# [Data extracts]
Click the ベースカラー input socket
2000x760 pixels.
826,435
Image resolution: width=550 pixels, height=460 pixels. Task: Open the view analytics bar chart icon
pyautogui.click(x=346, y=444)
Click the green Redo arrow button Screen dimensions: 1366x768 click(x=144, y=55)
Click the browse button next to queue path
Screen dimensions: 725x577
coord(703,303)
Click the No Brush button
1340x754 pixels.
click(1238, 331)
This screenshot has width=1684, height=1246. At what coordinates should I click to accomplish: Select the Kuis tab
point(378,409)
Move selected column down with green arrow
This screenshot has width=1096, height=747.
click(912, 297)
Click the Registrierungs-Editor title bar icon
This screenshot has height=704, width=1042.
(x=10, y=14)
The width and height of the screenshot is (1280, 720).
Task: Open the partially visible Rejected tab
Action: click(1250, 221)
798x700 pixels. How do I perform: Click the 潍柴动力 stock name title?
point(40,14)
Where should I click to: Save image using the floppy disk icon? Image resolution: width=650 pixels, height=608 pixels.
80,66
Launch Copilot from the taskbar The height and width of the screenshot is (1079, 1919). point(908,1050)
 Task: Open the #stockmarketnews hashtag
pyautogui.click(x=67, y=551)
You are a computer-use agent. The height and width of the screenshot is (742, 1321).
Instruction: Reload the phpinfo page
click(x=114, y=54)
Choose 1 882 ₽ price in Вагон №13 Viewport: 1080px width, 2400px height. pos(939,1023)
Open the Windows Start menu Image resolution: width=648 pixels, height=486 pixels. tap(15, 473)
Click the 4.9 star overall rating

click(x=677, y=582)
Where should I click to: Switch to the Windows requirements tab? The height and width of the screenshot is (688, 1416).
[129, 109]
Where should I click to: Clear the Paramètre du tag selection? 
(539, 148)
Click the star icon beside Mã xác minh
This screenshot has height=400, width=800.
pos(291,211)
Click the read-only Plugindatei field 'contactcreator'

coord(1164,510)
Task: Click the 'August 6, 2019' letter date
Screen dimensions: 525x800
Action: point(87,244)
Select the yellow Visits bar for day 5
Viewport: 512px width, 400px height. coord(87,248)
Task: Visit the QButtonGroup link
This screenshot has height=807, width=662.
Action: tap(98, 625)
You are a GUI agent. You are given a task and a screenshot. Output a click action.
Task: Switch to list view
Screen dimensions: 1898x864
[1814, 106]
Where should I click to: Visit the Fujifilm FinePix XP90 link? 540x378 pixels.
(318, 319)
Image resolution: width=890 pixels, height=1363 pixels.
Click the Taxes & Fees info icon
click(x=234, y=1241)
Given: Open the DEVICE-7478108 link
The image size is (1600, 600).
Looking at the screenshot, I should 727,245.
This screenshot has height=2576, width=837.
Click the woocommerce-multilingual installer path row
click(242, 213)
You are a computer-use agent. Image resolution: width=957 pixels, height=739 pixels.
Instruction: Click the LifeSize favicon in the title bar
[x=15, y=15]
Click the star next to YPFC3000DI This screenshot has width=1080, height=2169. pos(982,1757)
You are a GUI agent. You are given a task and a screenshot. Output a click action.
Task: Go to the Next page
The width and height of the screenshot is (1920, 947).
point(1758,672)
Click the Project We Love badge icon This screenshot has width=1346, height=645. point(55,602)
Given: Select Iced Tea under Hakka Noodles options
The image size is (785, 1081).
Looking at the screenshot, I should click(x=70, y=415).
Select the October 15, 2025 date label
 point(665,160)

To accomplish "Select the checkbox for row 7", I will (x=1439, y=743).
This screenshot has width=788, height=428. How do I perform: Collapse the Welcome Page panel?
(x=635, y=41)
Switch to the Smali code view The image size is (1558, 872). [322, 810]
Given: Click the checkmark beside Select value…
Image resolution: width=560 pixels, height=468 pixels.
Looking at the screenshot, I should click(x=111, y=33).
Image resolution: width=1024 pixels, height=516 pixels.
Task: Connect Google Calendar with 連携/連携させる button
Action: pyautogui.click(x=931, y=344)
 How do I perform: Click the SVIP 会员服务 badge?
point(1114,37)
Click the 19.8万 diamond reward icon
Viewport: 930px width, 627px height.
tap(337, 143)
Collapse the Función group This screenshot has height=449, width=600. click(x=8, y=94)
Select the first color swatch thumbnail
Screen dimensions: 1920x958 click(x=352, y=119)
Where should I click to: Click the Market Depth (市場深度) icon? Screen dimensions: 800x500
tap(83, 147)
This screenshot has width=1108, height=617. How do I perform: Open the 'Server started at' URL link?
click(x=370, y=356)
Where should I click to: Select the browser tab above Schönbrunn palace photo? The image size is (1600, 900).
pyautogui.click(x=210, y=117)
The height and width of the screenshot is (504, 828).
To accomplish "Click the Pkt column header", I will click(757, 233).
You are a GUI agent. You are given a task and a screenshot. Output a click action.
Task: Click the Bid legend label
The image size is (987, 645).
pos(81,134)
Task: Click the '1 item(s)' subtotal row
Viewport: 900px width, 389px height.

# [Task prompt]
Copy all lines from the material that contain "computer".

# [Solved exercise]
You are a computer-use agent. The height and width of the screenshot is (742, 1321).
You are a computer-use agent. Image resolution: width=957 pixels, height=739 pixels.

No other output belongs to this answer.